Em breve, vamos passar para os Zero Emission Buildings. Considerar a energia incorporada pode ser uma boa estratégia para recuperar a credibilidade destes processos que se querem verdadeiramente sustentáveis?
Exactamente.
O nosso problema não é a tecnologia?
O nosso problema não é a tecnologia, embora esperemos sempre mais. Os sistemas têm de ser cada vez mais eficientes, e acho que os fabricantes têm feito um esforço muito grande nesse sentido. Hoje, temos máquinas com níveis de eficiência impossíveis de pensar há dez anos. Os projectistas (arquitectos e engenheiros) têm acompanhado esta evolução.

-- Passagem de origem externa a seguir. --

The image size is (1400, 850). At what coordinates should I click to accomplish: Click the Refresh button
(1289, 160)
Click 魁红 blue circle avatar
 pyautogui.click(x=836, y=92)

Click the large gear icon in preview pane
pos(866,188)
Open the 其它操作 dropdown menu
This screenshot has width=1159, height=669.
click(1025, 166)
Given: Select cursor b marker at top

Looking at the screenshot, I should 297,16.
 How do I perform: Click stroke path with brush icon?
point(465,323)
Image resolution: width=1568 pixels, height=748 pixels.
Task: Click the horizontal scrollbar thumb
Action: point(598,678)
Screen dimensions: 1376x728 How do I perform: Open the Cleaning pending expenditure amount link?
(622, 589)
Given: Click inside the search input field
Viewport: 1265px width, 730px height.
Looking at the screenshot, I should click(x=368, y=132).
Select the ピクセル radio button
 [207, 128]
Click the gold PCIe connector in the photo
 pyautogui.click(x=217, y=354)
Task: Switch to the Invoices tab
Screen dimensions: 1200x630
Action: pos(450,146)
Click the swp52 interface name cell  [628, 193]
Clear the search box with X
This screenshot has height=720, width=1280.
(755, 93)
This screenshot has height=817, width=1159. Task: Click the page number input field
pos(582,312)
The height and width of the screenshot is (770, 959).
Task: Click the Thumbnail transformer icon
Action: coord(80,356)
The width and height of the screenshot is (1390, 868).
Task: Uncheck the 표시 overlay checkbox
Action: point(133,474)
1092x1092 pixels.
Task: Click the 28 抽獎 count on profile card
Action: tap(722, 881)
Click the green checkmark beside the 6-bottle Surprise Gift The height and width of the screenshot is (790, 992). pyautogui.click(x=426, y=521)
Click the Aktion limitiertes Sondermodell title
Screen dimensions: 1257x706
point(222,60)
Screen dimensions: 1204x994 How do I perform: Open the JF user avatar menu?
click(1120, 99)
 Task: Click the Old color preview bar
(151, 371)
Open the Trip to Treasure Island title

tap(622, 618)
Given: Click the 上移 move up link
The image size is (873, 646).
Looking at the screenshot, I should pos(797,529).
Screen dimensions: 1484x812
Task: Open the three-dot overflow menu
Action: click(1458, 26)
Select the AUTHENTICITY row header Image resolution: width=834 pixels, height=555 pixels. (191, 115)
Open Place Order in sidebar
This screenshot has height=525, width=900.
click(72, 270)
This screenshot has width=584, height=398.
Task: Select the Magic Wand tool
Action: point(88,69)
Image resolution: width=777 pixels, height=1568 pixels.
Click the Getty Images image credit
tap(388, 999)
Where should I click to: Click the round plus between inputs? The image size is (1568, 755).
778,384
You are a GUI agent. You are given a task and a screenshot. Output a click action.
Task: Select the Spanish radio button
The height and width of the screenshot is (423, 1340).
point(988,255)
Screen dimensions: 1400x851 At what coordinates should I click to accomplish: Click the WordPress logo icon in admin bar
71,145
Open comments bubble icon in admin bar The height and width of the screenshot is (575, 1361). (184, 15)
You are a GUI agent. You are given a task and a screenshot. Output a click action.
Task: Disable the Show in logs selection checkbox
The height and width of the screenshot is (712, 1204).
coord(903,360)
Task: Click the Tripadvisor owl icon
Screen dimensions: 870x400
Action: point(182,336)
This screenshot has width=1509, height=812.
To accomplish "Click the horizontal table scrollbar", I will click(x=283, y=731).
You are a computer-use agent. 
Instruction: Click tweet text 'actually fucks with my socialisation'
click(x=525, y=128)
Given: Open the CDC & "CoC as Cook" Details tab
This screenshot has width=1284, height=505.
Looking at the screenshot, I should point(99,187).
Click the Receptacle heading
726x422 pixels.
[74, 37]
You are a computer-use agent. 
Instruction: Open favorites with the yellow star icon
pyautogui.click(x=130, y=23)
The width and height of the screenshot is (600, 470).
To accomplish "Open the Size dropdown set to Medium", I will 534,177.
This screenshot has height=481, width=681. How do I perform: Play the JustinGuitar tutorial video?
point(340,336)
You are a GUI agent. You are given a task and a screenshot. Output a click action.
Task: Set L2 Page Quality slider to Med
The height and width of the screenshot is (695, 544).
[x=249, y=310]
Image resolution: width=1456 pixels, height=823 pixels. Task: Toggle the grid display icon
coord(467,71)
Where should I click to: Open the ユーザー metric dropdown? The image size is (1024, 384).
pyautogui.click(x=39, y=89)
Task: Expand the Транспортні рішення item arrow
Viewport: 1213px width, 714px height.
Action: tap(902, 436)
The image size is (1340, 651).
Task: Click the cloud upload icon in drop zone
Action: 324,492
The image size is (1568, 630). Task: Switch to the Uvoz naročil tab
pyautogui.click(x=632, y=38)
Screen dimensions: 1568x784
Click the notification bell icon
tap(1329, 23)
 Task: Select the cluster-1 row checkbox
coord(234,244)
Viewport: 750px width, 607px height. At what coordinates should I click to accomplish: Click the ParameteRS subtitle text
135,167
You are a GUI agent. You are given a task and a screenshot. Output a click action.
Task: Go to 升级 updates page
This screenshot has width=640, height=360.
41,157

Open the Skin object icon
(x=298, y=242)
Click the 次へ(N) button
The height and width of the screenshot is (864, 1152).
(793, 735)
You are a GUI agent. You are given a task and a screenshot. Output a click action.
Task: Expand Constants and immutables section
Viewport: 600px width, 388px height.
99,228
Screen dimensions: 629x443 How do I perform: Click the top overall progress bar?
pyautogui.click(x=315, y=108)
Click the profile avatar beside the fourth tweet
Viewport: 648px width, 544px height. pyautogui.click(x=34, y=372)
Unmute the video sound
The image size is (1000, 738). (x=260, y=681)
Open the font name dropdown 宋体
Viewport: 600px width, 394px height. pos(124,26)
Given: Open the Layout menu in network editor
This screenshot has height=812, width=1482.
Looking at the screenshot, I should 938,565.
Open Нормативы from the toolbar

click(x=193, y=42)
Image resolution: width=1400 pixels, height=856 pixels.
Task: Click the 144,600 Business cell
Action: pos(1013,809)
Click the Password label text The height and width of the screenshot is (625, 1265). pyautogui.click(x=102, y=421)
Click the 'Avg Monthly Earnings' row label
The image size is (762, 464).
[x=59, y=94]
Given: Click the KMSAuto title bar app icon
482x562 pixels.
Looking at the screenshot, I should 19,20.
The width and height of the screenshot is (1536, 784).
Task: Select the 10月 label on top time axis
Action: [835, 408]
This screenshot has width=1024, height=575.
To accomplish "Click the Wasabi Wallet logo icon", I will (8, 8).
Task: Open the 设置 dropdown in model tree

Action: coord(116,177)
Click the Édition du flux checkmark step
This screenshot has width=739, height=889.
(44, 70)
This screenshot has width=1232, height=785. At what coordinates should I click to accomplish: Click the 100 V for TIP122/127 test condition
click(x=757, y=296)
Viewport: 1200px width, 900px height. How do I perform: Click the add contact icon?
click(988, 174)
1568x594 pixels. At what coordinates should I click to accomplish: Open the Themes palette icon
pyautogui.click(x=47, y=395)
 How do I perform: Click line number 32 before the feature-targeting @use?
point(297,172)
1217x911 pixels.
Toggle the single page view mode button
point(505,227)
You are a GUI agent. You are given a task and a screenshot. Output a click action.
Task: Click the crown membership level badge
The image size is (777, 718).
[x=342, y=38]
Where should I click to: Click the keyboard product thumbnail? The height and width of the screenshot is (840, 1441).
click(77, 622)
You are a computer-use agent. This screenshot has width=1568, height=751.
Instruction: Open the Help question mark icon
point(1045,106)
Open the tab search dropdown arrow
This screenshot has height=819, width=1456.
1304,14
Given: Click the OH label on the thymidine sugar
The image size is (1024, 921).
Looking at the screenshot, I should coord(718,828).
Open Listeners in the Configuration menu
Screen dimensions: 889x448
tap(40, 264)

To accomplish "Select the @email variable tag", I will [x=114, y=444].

Existe ainda a questão de se querer economizar por decreto, por alteração do preço. Só com a mudança de comportamentos e a consciencialização das pessoas é que isso será possível, mas não vemos os nossos governantes tomarem nenhuma iniciativa nesse sentido. Concorda?
Tenho feito alguns estudos de avaliação de sustentabilidade, nos quais, para além dos regulamentos, se estabelece uma avaliação não comercial, mas estritamente de engenharia, e um dos indicadores que considero como uma medida que pode efectivamente ter impacto é a alteração de comportamentos, sugerindo prudentemente uma melhoria correspondente a 10 % no consumo geral, através de estratégias de comunicação interactiva com os utilizadores, fornecendo informação sobre o desempenho e estabelecendo metas e formas de as conseguir. Tem de ser pela informação e pela pedagogia; não pode ser pelo catecismo.
Os últimos estudos apontam para 40 %.
Fala-se em mínimos de 25 %, mas eu acho que ninguém acredita. Avanço com 10 % para introduzir o tema e servir de base.
Como vê um edifício zero emissões daqui a oito anos? Que edifício é esse?
Como [o] fruto de uma grande reflexão à escala das cidades, em diálogo muito forte com os políticos, como representantes dos cidadãos, para definir as cidades e os edifícios que queremos. A centralização da produção de energia térmica é um bom caminho, já percorrido em Portugal, no Parque das Nações, e do qual podemos tirar informação muito útil com os dados de 24 anos de exploração.
Estamos a falar de uma rede de distribuição de frio e de calor na zona da Expo’98?
Exactamente, e é a única que existe [no país].
E como conseguimos salvaguardar a qualidade? Pela aplicação da regulamentação?
Sim, mas não só. Há muitas outras oportunidades de ir além da regulamentação, antecipando a evolução desta, o que permitirá, caso a caso, equacionar as melhores soluções com o menor investimento
A única coisa que se pode ir fazendo é intervir e ter influência nas obras, porque, de resto, é difícil. Concorda?
Infelizmente essa é a nossa base principal de intervenção, mas existem outras [coisas], como esta entrevista e esta revista, que são exemplos pelos quais vos agradeço, assim como pela oportunidade de transmitir alguma das preocupações que eu e outros colegas vamos tendo.